● **SOURCE TEXT**:
═══

Thirty years in media and communications and there is my name forever linked to that auspicious award cite. The timing, simultaneous with my opening of my own business, could not have been worse.  For all I know, my more accomplished name twins may well assume that Judith Griggs is me getting my rightful comeuppance. But it's that other JG who has landed our shared moniker in the Urban Dictionary as a synonym for incompetance and arrogance.
Although search engine algorithms are updated regularly and become more sophisticated with each generation, the only way to beat a prevalent usage is to be more prevalent. Companies have sprung up promising to clean your name online (with radio commercials sounding much like those who previously promised to clean your credit) and they have taken for themselves the mantle of "reputation management." Until this time "reputation management" was a specialized practice of public relations, the type which I practice. But they have national ad budgets and I have no ownership of a business classification that started appearing in textbooks in the 1960s. To their credit, they have recently amended their tag line to "online reputation management."
So what do you do when you have a notorious identity twin and do not wish to hire such a company? Take care of your own online presence first. Stake your claim to who you actually are by getting as much information about yourself out there as possible. Use the "Google juice" strength of Linked In , Google Profiles and similar well-trafficked sites to define clearly who you are and what you do. Update any old information you may have posted years ago.
Althought the official term for it is "egosurfing" - it is not egomanical to Google yourself. If your online identity matters to your business practice, it is necessary preventative care.
Make sure information purporting to be actually about you is correct. If misinformation appears on legimate sites, contact them directly with a request for correction.
If the information is on an aggregator site, like many that sell "public information" on people or provide "business directories," there are rarely human beings involved in gathering and posting the information. They mechanically scrape other sites for names and related information and often draw erroneous conclusions. They are notorious for getting it wrong and provide no recourse for correction. Most sophisticated web consumers see the sites for what they are and lend no credence to the eight husbands and 42 jobs they have linked me to over the last few years.
With more consumers daily qualifying their business decisions online, it's important to monitor and mend what's out there -- and push appropriate information forward every chance you get.

Saturday, April 9, 2011

The global goose - what makes a news story fly

In the last three days my cousin, a local goose and his buddy the deer have together appeared before millions of people all over the world. A quick web check shows their story has been translated into at least 20 languages so far. At no time in human history has a simple story had the capacity to go so far so fast --  and this one flew.
Yesterday -- in the midst of a potential U.S. government shutdown, continuing nuclear issues in Japan, and war on three fronts --   it was the top viewed and Facebook posted story on CNN. If a publicist had anything to do with this story it would be a career topper. But there was no publicity professional involved. It is a textbook example of what the right story at the right time can do in the world of new media.

═══

● **WORK REQUIRED**: Continue the blog text about online reputation and the goose-and-deer news story, starting right after its last sentence.

● **MATERIAL**:
═══

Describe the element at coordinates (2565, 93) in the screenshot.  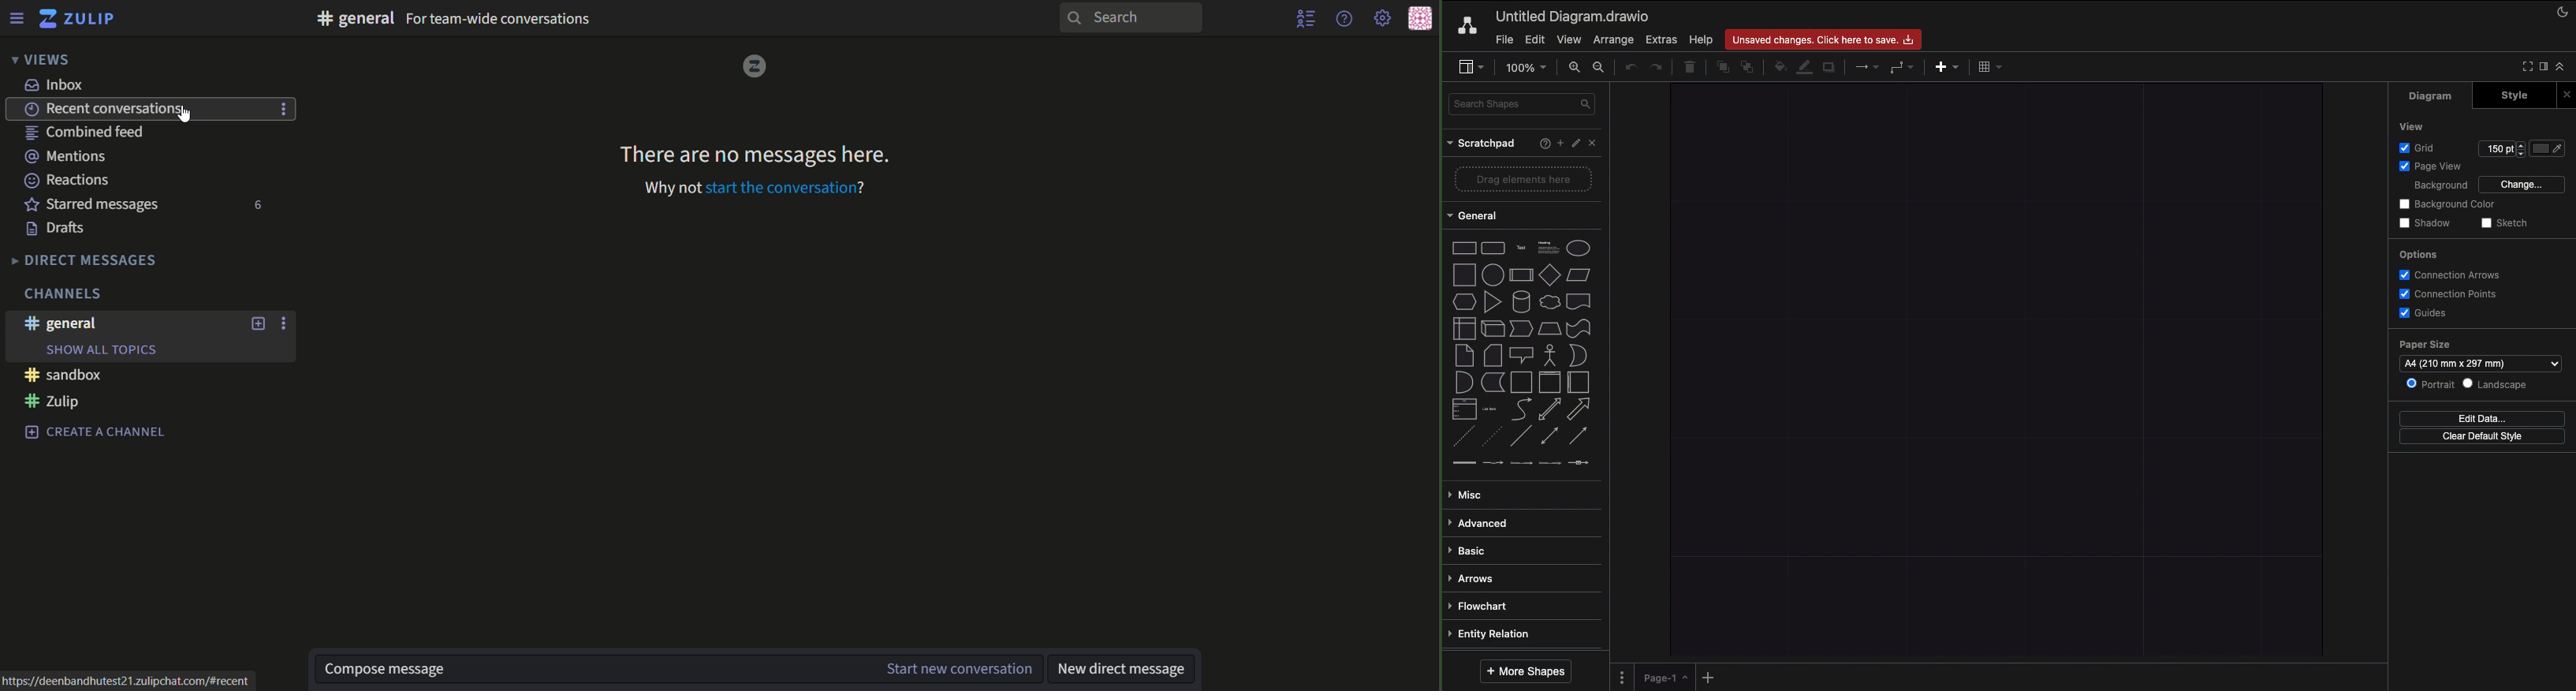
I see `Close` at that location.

═══

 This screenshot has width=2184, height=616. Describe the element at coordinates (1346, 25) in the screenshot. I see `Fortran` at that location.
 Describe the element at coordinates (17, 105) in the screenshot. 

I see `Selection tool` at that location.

═══

● **EXERCISE ANSWER**:
Some folks may remember the days when news coverage was driven by local daily newspapers whose enterprise was a feeder system for television and then national news -- not any more.
The story was featured today on the front page of the local Buffalo News - three days after Andy Parker, a meteorologist at the local NBC affiliate aired the story and after it had appeared on/in CNN, New York Times, Yahoo, Huffington Post, Washington Post, Toronto Globe, hundreds of local TV affiliates, thousands of websites and tens of thousands of Facebook postings.
The way this story exploded is a new technology phenomena. Why it exploded is as basic as my first week of journalism class at St. Bonaventure University in 1978.
 Fired up by Watergate and Woodward/Bernstein, the last thing I wanted to hear from the retired Olean Times Herald editor who was teaching the class was that "pictures of children/babies, animals and pretty girls always sell papers."  I didn't ask for my tuition back immediately, but the thought crossed my mind.
He went on to explain that as an editor his job was a daily search for at least one story that could make a guy reading the paper at the breakfast table set the paper down and say to his wife "Hey Martha, have you seen this?" I wrote "Hey Martha" in my notebook and stared at the clock willing it to the next class.
He then told us someone pulling into their yard and hitting a tree was not news. I was ready to leave the room, until he explained that it was news if the same driver had just completed a perilous two month round trip to Alaska with nary a scratch and had the accident as they arrived home.
Entering my fourth decade of work in and around news, I learned early that Olean's Gil Stinger was dead on.
The deer protecting the mother goose has all three aspects of the Stinger triad... as well as seasonality with the dawn of spring.
1) Animals with babies involved
2) Animals behaving in unusual and positive ways ("Hey Martha..." )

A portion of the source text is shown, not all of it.